To be done:
Copy out all the records below, switching every "GUI agent" to "interface agent" and leaving everything else unchanged.

Record excerpts:
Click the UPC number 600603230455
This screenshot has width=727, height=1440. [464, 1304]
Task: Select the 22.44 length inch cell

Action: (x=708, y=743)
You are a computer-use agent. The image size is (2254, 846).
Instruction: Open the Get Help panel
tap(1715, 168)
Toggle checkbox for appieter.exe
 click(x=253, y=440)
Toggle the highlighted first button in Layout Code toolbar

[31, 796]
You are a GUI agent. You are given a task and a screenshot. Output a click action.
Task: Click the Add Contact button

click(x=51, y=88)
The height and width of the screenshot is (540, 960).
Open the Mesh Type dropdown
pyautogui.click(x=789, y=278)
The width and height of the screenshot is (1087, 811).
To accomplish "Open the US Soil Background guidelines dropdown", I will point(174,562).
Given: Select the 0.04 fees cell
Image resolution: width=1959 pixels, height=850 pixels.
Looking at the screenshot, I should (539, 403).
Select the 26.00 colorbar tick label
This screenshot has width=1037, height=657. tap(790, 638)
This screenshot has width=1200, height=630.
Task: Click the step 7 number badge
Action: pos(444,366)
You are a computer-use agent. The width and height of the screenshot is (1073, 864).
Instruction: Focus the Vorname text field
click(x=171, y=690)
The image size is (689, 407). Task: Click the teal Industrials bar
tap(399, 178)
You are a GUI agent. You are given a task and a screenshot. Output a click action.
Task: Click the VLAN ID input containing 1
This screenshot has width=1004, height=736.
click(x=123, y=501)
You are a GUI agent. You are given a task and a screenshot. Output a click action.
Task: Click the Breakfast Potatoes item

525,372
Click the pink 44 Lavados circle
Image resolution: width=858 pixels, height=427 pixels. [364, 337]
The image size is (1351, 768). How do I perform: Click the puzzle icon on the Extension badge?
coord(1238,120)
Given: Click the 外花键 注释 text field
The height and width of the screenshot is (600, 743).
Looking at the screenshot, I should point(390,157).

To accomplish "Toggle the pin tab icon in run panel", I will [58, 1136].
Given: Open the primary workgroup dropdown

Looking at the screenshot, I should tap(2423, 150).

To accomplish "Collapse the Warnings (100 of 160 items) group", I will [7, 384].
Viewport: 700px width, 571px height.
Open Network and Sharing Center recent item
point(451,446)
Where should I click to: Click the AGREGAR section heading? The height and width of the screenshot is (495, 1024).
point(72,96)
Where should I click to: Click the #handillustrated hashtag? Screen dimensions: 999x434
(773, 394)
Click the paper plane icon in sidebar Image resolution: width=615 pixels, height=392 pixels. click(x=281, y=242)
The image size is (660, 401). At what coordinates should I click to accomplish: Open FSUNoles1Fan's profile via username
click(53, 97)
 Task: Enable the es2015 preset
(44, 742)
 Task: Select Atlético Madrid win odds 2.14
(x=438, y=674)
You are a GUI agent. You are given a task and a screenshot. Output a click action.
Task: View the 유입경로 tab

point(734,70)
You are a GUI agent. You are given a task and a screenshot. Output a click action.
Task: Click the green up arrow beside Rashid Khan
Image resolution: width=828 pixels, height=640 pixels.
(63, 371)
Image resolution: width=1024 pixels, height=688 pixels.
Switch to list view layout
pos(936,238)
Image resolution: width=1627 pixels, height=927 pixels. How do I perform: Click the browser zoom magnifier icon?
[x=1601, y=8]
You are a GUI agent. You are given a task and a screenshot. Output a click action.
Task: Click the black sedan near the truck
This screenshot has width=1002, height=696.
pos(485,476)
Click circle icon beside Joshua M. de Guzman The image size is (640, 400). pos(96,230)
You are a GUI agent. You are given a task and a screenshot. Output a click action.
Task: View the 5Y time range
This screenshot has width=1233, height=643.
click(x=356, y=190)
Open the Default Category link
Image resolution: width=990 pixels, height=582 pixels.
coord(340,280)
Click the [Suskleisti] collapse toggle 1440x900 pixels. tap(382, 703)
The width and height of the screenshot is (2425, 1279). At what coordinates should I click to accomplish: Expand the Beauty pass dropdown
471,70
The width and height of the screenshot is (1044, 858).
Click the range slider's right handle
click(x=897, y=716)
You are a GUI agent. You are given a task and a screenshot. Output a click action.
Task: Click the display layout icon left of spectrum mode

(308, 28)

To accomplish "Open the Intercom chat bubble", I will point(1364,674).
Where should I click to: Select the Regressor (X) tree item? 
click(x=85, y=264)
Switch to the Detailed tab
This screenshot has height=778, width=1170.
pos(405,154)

Correct output:
Click the UPC number 600603230455
This screenshot has width=727, height=1440. [464, 1304]
Task: Select the 22.44 length inch cell

Action: (x=708, y=743)
You are a computer-use agent. The image size is (2254, 846).
Instruction: Open the Get Help panel
tap(1715, 168)
Toggle checkbox for appieter.exe
 click(x=253, y=440)
Toggle the highlighted first button in Layout Code toolbar

[31, 796]
You are a interface agent. You are given a task and a screenshot. Output a click action.
Task: Click the Add Contact button

click(x=51, y=88)
The height and width of the screenshot is (540, 960).
Open the Mesh Type dropdown
pyautogui.click(x=789, y=278)
The width and height of the screenshot is (1087, 811).
To accomplish "Open the US Soil Background guidelines dropdown", I will point(174,562).
Given: Select the 0.04 fees cell
Image resolution: width=1959 pixels, height=850 pixels.
Looking at the screenshot, I should (539, 403).
Select the 26.00 colorbar tick label
This screenshot has width=1037, height=657. tap(790, 638)
This screenshot has width=1200, height=630.
Task: Click the step 7 number badge
Action: pos(444,366)
You are a computer-use agent. The width and height of the screenshot is (1073, 864).
Instruction: Focus the Vorname text field
click(x=171, y=690)
The image size is (689, 407). Task: Click the teal Industrials bar
tap(399, 178)
You are a interface agent. You are given a task and a screenshot. Output a click action.
Task: Click the VLAN ID input containing 1
This screenshot has width=1004, height=736.
click(x=123, y=501)
You are a interface agent. You are given a task and a screenshot. Output a click action.
Task: Click the Breakfast Potatoes item

525,372
Click the pink 44 Lavados circle
Image resolution: width=858 pixels, height=427 pixels. [364, 337]
The image size is (1351, 768). How do I perform: Click the puzzle icon on the Extension badge?
coord(1238,120)
Given: Click the 外花键 注释 text field
The height and width of the screenshot is (600, 743).
Looking at the screenshot, I should point(390,157).

To accomplish "Toggle the pin tab icon in run panel", I will [58, 1136].
Given: Open the primary workgroup dropdown

Looking at the screenshot, I should tap(2423, 150).

To accomplish "Collapse the Warnings (100 of 160 items) group", I will [7, 384].
Viewport: 700px width, 571px height.
Open Network and Sharing Center recent item
point(451,446)
Where should I click to: Click the AGREGAR section heading? The height and width of the screenshot is (495, 1024).
point(72,96)
Where should I click to: Click the #handillustrated hashtag? Screen dimensions: 999x434
(773, 394)
Click the paper plane icon in sidebar Image resolution: width=615 pixels, height=392 pixels. click(x=281, y=242)
The image size is (660, 401). At what coordinates should I click to accomplish: Open FSUNoles1Fan's profile via username
click(53, 97)
 Task: Enable the es2015 preset
(44, 742)
 Task: Select Atlético Madrid win odds 2.14
(x=438, y=674)
You are a interface agent. You are given a task and a screenshot. Output a click action.
Task: View the 유입경로 tab

point(734,70)
You are a interface agent. You are given a task and a screenshot. Output a click action.
Task: Click the green up arrow beside Rashid Khan
Image resolution: width=828 pixels, height=640 pixels.
(63, 371)
Image resolution: width=1024 pixels, height=688 pixels.
Switch to list view layout
pos(936,238)
Image resolution: width=1627 pixels, height=927 pixels. How do I perform: Click the browser zoom magnifier icon?
[x=1601, y=8]
You are a interface agent. You are given a task and a screenshot. Output a click action.
Task: Click the black sedan near the truck
This screenshot has width=1002, height=696.
pos(485,476)
Click circle icon beside Joshua M. de Guzman The image size is (640, 400). pos(96,230)
You are a interface agent. You are given a task and a screenshot. Output a click action.
Task: View the 5Y time range
This screenshot has width=1233, height=643.
click(x=356, y=190)
Open the Default Category link
Image resolution: width=990 pixels, height=582 pixels.
coord(340,280)
Click the [Suskleisti] collapse toggle 1440x900 pixels. tap(382, 703)
The width and height of the screenshot is (2425, 1279). At what coordinates should I click to accomplish: Expand the Beauty pass dropdown
471,70
The width and height of the screenshot is (1044, 858).
Click the range slider's right handle
click(x=897, y=716)
You are a interface agent. You are given a task and a screenshot. Output a click action.
Task: Click the display layout icon left of spectrum mode

(308, 28)

To accomplish "Open the Intercom chat bubble", I will point(1364,674).
Where should I click to: Select the Regressor (X) tree item? 
click(x=85, y=264)
Switch to the Detailed tab
This screenshot has height=778, width=1170.
pos(405,154)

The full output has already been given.